As overall having searchable access to seeing the recent reported bugs that goto fogbugz would help end users see if there own issues/problems like with release builds have been reported aswel. The issuetracker/forums is more secondary to what is generally reported imo. Also QA seem to provide some useful feedback/ suggestions that is largely hidden from public.
I wonder what an Inexpensive Concert Violation is. Maybe like you forget to hire a security guard for door 5 but your friend steps in and does it for a cheap rate.
It’s a while since I’ve reported a bug, so I can’t remember specifically, but I have a feeling I’ve always assumed that whatever you include is made public.
That said, it does limit what I’m willing to say or do as a part of a bug report in some cases, because when you’re working for someone else it’s not a good look to have tangential information about the project leaking onto the Internet.
I’ve got about 3 different fogbugz/emails accounts I use, and thought it was a bit odd I got spam but it’s the internet so I’m not really bothered… doesn’t seem more or less than usual.
Some of us share information that is not meant for the public. For example, I remember we asked Unity to sign a non disclosure agreement before we actually submitted our project to them through the bug-reporter. Beside the project we also shared images in the conversation that were not meant for the public at this time.
Another big issue in my opinion is that if someone shares a fogbugz issue in this forum example, everyone then has access to every issue that was submitted and is going to be submitted from that reporter. A fogbugz link should provide access to only that one linked issue in my opinion.
Actually, I’d also be interested to hear from Unity how they protect our submitted projects as well as how long they keep them.
I do agree with folks that the FB pages are not ideal for a number of reasons. I would very much like to migrate things to the IssueTracker site, and make that the place you go for viewing all of your own reported issues - including the ability to log in and see your own bugs in a private way, instead of using this ‘magic link’ approach.
We’ve done some design work around this, but implementation is going to take a little while.
Well I did say they could ask bug reporters to specify before submitting the report if they are allowing it to be publicly viewable. Personally I’d make some of the bugs I’ve submitted viewable if some of the stuff previously mentioned was stripped, and I think many others would do the same if it were more easily visible to check other reported issues for a given release.
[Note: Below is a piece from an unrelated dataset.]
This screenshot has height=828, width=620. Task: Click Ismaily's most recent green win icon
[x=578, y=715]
Because the public issue tracker and forums are about as close to this as we get… and yet I’d guess most bug reports goto neither first. You may sometime see similar issue brought up on the forum to see if anyone else is experiencing the same etc Otherwise it would just be from QA feedback direct to bug submissions that goto fogbugz and is probably never really seen by anyone else unless leaked out.
Do users even check the public issuetracker (I barely ever check it because the honestly the layout and usability of the issuetracker is total rubbish and you need google js crap for it even work properly), seems like alot of crossover with fogbugz, I kinda think QA fills out the public issuetracker reports from reported fogbug reports anyway?
Yes.
Either way stripping of some of the info shown publicly on fogbug reports should really happen.
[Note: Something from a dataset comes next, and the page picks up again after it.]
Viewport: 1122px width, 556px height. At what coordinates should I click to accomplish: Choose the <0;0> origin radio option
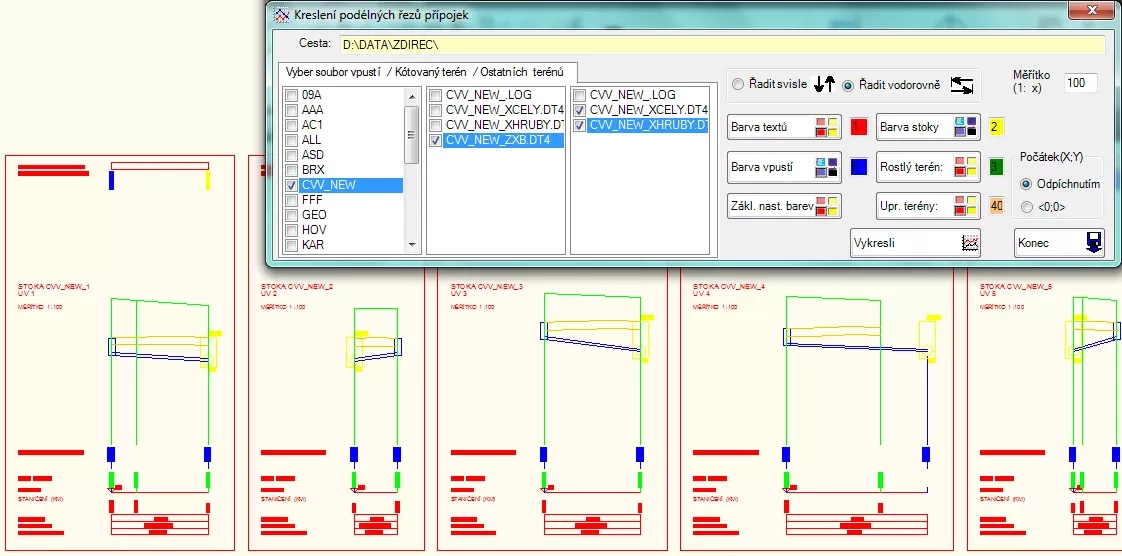[x=1026, y=207]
I get that, however I would also guess it is more of a minority of users that would prefer not making certain reports publicly viewable. The benefit is that for majority of bug reports aren’t all that subject to top secret projects or sharing of code in the message etc, even though the information posted can be useful including replies back.
We have done something before to tackle this issue, but it seems it only dealt with a part of it. Though, we are in the process of making the necessary changes to the server, but it may take several days for the search engines to catch up.